The task: Copy out the lines from the one containing "The height and" through the one containing "center [67, 192].", reproducing them character for character.

Data:
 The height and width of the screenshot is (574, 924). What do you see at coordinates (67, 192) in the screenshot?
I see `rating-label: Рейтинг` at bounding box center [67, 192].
* * *
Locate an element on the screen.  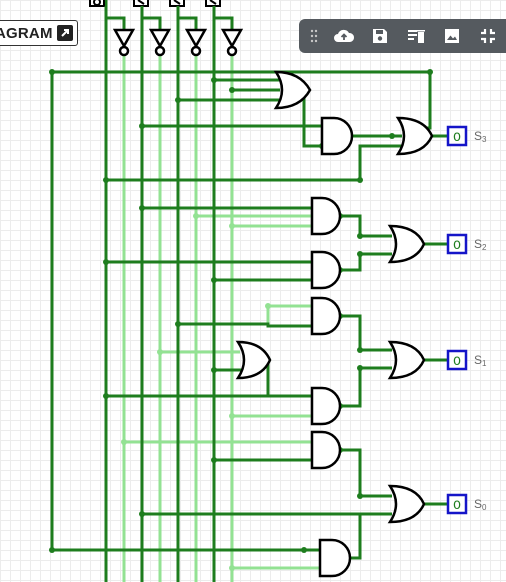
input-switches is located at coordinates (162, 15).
==
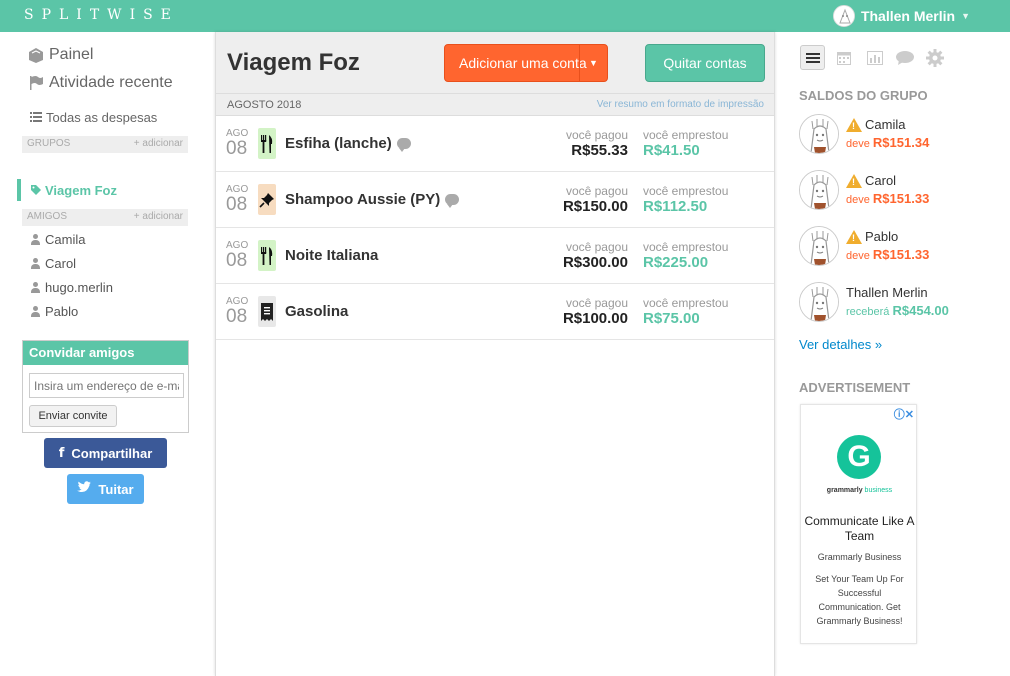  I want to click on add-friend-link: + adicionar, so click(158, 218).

Solved problem:
 The height and width of the screenshot is (574, 924). What do you see at coordinates (67, 192) in the screenshot?
I see `rating-label: Рейтинг` at bounding box center [67, 192].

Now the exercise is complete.